**EXERCISE INSTRUCTIONS**
Check each line of the material for the string "badge", and copy the lines that have it.

**THE DATA**

"""

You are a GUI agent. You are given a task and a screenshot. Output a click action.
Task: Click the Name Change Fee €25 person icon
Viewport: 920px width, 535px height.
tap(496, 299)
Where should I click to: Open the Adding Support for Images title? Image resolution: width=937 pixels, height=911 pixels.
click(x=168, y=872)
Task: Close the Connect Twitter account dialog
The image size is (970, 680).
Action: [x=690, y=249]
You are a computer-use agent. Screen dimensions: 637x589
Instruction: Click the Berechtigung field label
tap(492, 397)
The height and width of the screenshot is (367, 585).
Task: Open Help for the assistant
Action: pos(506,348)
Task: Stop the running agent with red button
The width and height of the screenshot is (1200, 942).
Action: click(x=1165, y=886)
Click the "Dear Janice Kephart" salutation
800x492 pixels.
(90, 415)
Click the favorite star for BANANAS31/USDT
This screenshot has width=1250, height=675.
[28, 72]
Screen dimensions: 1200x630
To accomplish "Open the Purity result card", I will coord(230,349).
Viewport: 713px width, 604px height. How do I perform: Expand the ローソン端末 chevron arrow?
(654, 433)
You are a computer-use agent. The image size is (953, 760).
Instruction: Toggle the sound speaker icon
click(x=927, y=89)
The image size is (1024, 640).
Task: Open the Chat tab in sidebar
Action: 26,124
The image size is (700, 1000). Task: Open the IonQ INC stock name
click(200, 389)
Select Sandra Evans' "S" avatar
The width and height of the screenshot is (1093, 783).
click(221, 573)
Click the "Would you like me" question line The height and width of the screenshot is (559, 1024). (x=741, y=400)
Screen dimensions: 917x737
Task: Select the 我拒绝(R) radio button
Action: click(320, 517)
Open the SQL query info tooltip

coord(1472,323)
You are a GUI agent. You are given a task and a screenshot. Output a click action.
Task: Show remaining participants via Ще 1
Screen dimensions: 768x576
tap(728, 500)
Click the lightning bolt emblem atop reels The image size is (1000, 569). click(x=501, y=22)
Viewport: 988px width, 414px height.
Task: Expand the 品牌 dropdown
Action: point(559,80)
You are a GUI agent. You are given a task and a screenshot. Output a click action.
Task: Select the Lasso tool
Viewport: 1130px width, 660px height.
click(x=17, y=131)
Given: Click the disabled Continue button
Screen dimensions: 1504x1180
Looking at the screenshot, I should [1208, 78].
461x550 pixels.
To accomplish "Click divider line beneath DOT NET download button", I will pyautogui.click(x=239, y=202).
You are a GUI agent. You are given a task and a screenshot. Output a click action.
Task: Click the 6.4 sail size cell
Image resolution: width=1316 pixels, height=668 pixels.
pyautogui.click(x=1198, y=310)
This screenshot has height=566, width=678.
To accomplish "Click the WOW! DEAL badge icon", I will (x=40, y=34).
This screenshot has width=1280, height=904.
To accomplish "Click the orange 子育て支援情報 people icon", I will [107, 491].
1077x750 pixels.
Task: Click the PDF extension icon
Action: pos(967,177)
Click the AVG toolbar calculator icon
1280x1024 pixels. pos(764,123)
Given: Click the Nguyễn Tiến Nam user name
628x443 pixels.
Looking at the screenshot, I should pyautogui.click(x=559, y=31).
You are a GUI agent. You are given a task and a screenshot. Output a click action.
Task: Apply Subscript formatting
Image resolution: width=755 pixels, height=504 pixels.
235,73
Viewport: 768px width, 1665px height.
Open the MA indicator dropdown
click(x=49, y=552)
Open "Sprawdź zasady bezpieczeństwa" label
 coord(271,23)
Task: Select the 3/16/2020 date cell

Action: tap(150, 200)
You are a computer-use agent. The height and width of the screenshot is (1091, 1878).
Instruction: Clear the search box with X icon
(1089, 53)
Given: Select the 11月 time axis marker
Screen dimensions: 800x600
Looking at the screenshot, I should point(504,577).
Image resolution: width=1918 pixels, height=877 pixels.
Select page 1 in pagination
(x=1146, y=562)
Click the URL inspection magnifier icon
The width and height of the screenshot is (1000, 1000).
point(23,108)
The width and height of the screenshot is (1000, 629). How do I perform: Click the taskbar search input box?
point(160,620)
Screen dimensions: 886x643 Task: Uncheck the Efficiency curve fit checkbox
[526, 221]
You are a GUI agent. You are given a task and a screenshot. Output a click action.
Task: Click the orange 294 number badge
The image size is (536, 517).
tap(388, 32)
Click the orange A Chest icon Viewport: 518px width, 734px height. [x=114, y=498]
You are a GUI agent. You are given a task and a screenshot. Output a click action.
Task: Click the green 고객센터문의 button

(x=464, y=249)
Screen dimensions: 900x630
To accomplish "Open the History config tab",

"""

**COMPLETED EXERCISE**
To accomplish "Click the WOW! DEAL badge icon", I will (x=40, y=34).
Task: Click the orange 294 number badge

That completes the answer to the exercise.